Still Waters33
Page 11
“Help yourself to any food you find that doesn’t look like a science experiment. Chee-tos is probably the best you’re gonna do. I hope you don’t have anything against artificial colors and preservatives, ’cause that’s about all we live on. I’d burn you some toast, but I’ve got to make a couple of calls, then I’m off to look for truth and justice.”
“And what will you do with it when you find it?” a low, soft male voice said in a tone laced with sardonic amusement.
Elizabeth swung around toward the back door, her heart jamming up in her throat. Dane Jantzen stood leaning against her refrigerator, as if he had much more important things to save his energy for besides good posture. He was in uniform—or as near to it as he probably ever came—pleated black trousers and a tailored khaki shirt and tie, badge and name tag pinned to his wide chest.
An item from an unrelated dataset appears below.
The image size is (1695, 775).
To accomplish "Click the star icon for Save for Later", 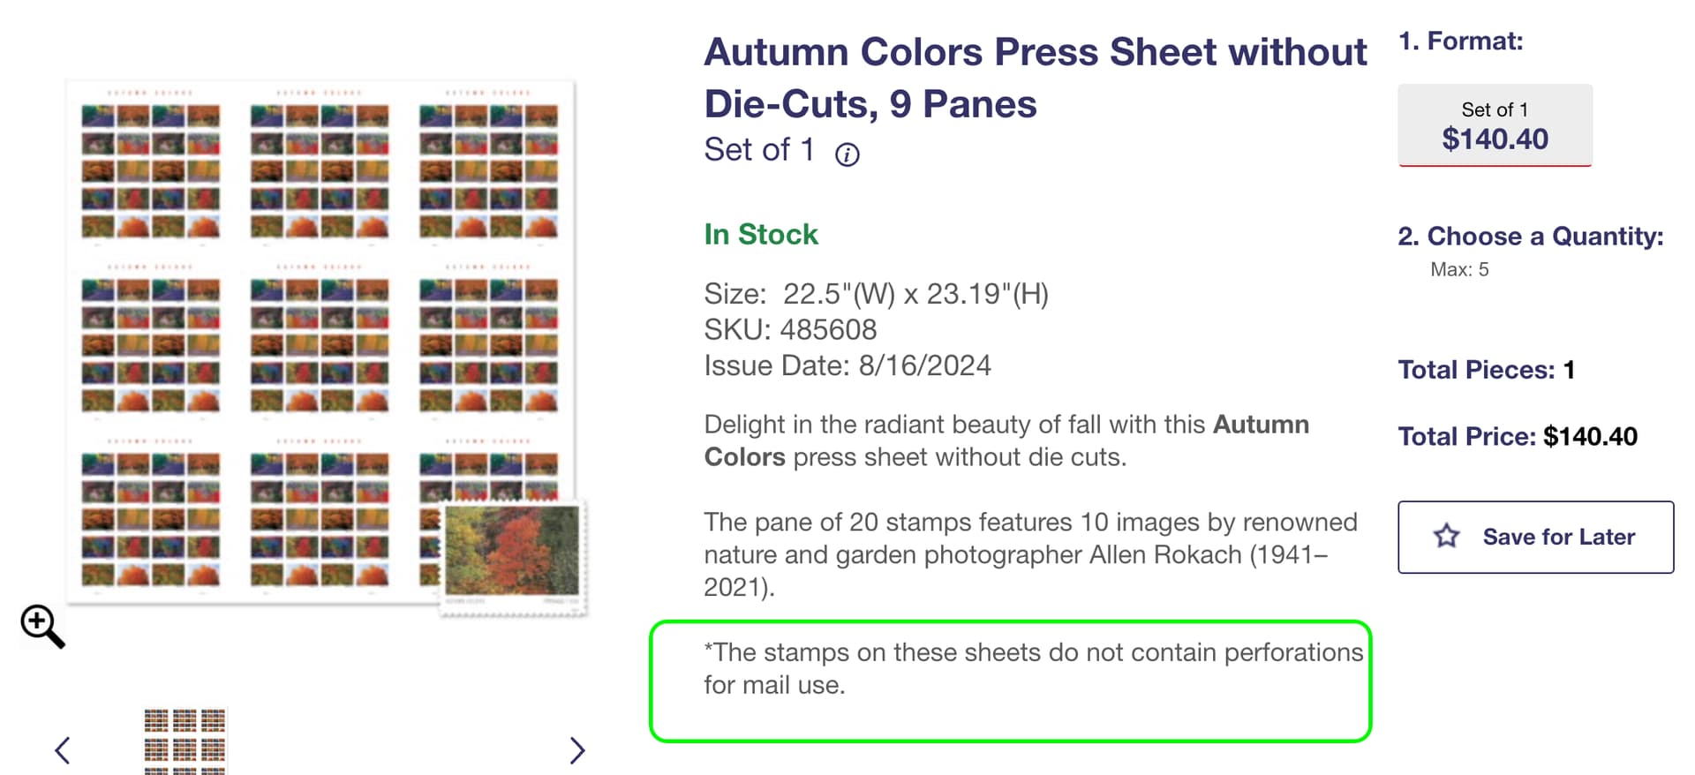I will (1446, 536).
“I’ll tell the world,” she said, annoyed with herself for taking the time to stare at him.
“And make a buck off it,” he commented mildly.
Elizabeth reined in her temper as she lifted her chin and crossed her arms defensively. “That’s right, Sheriff. It’s called free enterprise.”
He gave a little snort and straightened away from the refrigerator to wander the kitchen, his narrow gaze scanning the cluttered countertop. “That’s what you call it.”
She sucked in a breath to tell him off, but bit her tongue before the words could come spewing out. She wouldn’t give him the satisfaction of rising to the bait. He enjoyed it too much, the arrogant jerk. She watched him for a minute as he browsed the contents of a doorless cupboard as if the brand of canned vegetables she bought might give him a vital clue.
“Alphabet soup,” he said, flashing a nasty smile as he fingered the Campbell’s can. “Boning up on your spelling skills?”
“Do you have a warrant?” she snapped, leaning toward him.
“Do I have reason to need one?” he asked quietly.
Elizabeth ground her teeth. “What you need is a personality transplant.”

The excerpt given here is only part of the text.